* **Source document**
** BEGIN **
Population initialization

The LHD is employed to generate an initial distinct continuous-based population as it is capable of producing more efficiently scatter points across the solution space (Sallam et al., 2017).

$$\begin{aligned}&x_{l,k}=x_{k}^{min}+(x_{k}^{max}-x_{k}^{min})\times lhd(1,NP) \nonumber \\&\forall {l}=\{1,2,\ldots ,NP\}, \forall {k}=\{1,2,\ldots ,D(=n\times m)\} \end{aligned}$$
(9)

lhd in Eq. 9 is a function of the LHD to produce random real numbers.

Solution representation, encoding and decoding schemes

Solution representation has a significant impact on designing algorithms and achieving the highest degree of performance (Cheng et al., 2016). Ponnambalam et al. (2001) compared among several solution representations (e.g. operation-based representation, job-based representation, preference-based representation, and priority rule-based representation) and concluded that the preference-based representation provides the best solution quality, which is therefore implemented in this study. An example of \(n \times m\) JSSP is considered to illustrate the representation, where a string consists of m sub-strings, each for one machine. Each sub-string length is n, and each number in a sub-string identifies an operation that has to be processed on the relevant machine. The sub-string only prescribed the preference list of the corresponding machine, not the actual operation sequence.
** END **
* **Task 1**
List the solution representations that the scheduling text says Ponnambalam et al. (2001) compared.
The entries below have no connection to the scheduling text.

* **Material for this task**
** BEGIN **
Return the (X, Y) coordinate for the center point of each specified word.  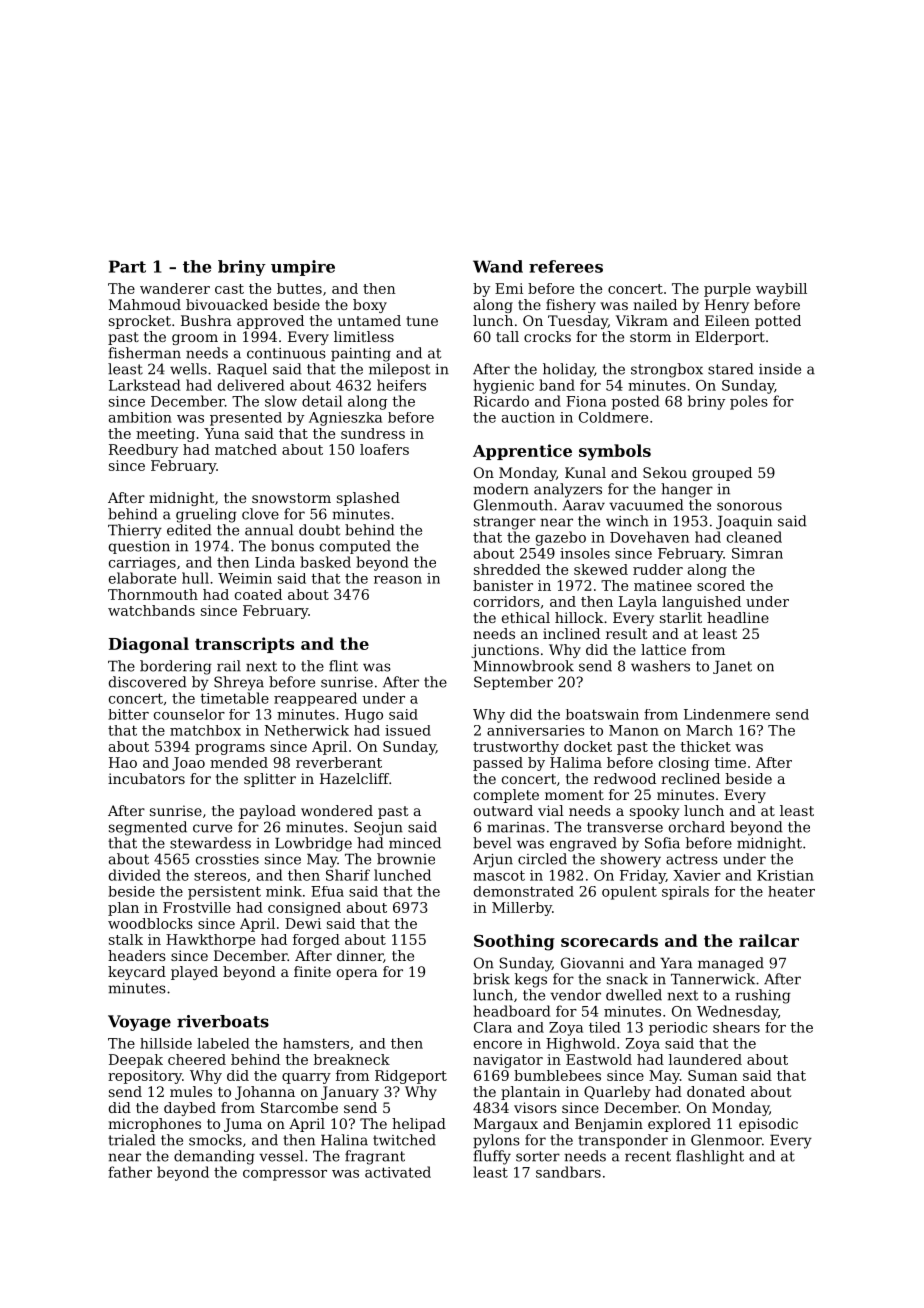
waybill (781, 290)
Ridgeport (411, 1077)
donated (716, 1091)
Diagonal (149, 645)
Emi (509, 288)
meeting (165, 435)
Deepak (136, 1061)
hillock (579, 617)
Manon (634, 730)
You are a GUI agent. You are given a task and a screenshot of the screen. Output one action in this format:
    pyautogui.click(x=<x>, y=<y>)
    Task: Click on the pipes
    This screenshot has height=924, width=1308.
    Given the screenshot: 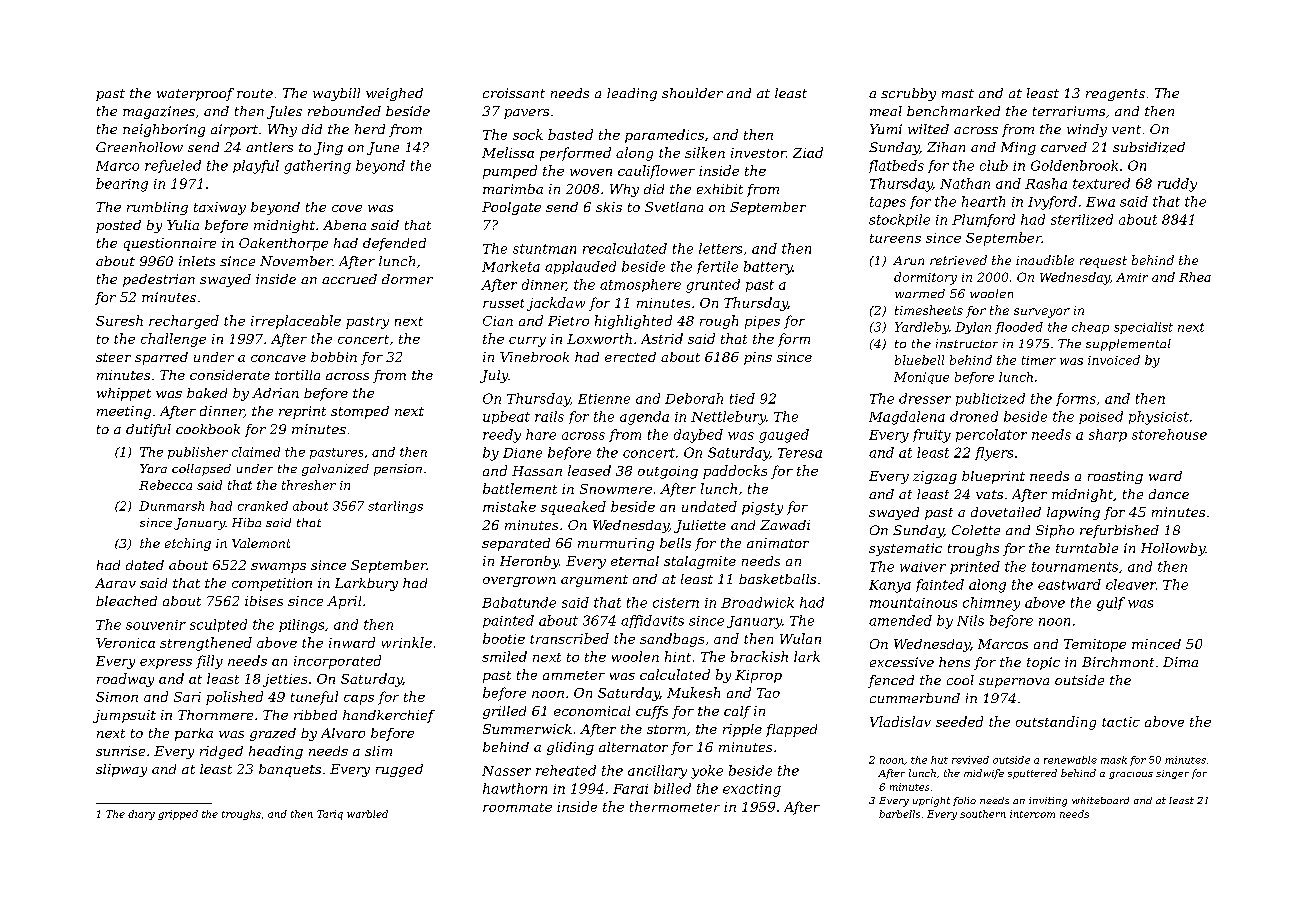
** END **
* **Task 2**
Copy the lines of the entries, starting at the line that contains "donated (716, 1091)" and ending at the last line of the entries, leaving the pictures out.

* **Full response 1**
Operation-based representation, job-based representation, preference-based representation, and priority rule-based representation.

* **Full response 2**
donated (716, 1091)
Diagonal (149, 645)
Emi (509, 288)
meeting (165, 435)
Deepak (136, 1061)
hillock (579, 617)
Manon (634, 730)
You are a GUI agent. You are given a task and a screenshot of the screen. Output one action in this format:
    pyautogui.click(x=<x>, y=<y>)
    Task: Click on the pipes
    This screenshot has height=924, width=1308.
    Given the screenshot: 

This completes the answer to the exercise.